[Excerpts from a dataset]
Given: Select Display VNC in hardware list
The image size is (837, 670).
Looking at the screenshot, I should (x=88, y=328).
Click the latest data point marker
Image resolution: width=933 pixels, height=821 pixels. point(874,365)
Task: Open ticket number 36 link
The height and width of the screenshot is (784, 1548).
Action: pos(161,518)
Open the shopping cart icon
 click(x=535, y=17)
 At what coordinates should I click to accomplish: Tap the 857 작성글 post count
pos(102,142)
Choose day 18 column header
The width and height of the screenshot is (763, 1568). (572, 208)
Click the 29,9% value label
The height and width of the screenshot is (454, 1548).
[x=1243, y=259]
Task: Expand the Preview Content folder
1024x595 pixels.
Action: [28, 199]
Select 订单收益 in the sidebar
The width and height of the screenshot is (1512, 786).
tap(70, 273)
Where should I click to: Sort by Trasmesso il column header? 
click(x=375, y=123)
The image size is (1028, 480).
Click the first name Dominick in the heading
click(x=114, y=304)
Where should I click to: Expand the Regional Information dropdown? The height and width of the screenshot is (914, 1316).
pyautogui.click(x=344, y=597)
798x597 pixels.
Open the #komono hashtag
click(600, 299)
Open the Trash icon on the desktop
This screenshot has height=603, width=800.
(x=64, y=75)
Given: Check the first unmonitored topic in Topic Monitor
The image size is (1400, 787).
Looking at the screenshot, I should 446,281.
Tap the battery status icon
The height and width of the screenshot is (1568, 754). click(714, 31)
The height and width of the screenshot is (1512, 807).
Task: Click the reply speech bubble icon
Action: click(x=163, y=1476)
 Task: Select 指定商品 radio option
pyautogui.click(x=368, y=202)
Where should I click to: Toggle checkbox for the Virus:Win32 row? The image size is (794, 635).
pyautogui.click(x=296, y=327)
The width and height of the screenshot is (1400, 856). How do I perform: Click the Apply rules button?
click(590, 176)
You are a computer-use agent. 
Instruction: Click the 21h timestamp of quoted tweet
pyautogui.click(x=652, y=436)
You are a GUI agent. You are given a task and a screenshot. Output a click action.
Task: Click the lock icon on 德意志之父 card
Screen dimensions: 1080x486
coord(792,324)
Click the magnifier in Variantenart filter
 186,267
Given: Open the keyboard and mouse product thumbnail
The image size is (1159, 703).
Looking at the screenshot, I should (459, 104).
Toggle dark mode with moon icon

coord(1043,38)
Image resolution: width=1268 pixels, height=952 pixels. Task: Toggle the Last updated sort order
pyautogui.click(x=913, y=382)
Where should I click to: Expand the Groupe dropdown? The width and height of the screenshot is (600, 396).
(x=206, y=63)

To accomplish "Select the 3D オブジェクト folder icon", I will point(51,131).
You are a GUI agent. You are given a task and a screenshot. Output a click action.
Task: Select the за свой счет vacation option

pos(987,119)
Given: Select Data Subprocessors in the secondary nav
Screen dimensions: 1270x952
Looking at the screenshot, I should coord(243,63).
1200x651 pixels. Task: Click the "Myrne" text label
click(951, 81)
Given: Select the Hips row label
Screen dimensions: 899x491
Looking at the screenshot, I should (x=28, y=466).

■ **Assigned task**
Every line above that holds the string "folder" should be copied into the answer.

■ **Written response**
Task: Expand the Preview Content folder
To accomplish "Select the 3D オブジェクト folder icon", I will point(51,131).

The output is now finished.